(BIVN) – One of the prominent kupuna making a stand against the Thirty Meter Telescope project reminded the Office of Hawaiian Affairs on Thursday that as the dispute over Mauna Kea continues, the mountain remains closed to the public.
Dr. Noe Noe Wong-Wilson, one of the the elders arrested on July 17, 2019 as police tried unsuccessfully to clear the road for TMT construction crews, has been one of the spokespersons for the kiaʻi fighting the observatory project. She is also the executive director of the Lālākea Foundationan, an educator and cultural practitioner.
Wong-Wilson thanked the Office of Hawaiian Affairs for its assistance, especially the Trustees who came to Puʻuhuluhulu (Carmen Hulu Lindsey was among the kūpuna arrested on the Mauna Kea Access Road on the same day as Wong-Wilson).
She then focused on the issue of access to the mountain, testifying:
The last thing I want to remind you of is the Governor has still closed the Mauna to the public. The public are Native Hawaiians, hunters, cultural practitioners and the occasional tourist who tries to go up there. That Mauna has not been closed by us.
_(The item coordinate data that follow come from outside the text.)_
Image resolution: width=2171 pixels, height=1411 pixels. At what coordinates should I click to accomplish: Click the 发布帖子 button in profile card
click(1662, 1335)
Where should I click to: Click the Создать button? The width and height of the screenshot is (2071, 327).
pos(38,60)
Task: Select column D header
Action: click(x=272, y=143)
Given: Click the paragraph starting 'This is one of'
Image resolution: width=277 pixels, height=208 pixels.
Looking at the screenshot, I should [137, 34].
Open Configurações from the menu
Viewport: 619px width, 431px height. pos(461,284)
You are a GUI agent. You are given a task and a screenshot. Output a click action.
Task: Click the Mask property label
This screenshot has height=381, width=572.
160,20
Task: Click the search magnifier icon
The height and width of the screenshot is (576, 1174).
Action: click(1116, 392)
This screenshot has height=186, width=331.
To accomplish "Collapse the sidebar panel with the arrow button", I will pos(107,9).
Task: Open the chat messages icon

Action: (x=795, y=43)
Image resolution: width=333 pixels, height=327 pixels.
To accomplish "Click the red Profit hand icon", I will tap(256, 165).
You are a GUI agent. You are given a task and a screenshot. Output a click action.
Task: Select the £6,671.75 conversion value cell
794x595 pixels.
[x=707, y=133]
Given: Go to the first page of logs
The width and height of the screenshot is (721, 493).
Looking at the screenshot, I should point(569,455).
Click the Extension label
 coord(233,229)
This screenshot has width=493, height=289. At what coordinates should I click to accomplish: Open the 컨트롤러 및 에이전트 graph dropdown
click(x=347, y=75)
We are sitting on the road only for one reason, and that’s what unites us. We sit on that road to stop TMT trucks from going up and causing further desecration of our Mauna. But we’re not there to shut the public out, and we certainly have not received the access that we deserve as practitioners, as public, as Native Hawaiians.
We are allowed one vehicle a day, while 30 to 40 vehicles with astronomers, astronomer technicians, all their support, all of their contractors, go up daily to work on the existing telescopes. They have not been impeded with their access. All law enforcement goes up. We wave at the National Guard, who resides up at Hale Pohaku. We wave at the sheriffs, at the Attorney General’s officers, at our DOCARE officers – who we’ve become very friendly with; we’ve lived with them for, now, 69 days, and we love them, even though they’re guarding the cattle guard, not us. But I’m telling you that this is still an issue.
Our people, our hunters, still have no access to their traditional practices, their ability to feed their family off of the land, and we have to sit and negotiate who gets to go up to bury their piko, to spread their ashes, to do their pule – because we’re only allowed one car a day. That’s still a problem.
We’ve asked the governor why he doesn’t open the mountain and he says – well, he just doesn’t quite know. He thought we were blocking the road. We had to tell him we weren’t. And he seemed very confused about that.
I let you know that, because if there’s anything of the many things that can be done by the OHA Board, one of them is to make sure that that mountain is open and that our people have complete access as we should have.
“Mahalo,” Wong-Wilson told the Trustees, who were scheduled to make an official site visit to Puʻuhuluhulu and the base of the Mauna Kea access Road later that day. “I’ll see you on the Mauna,” she said.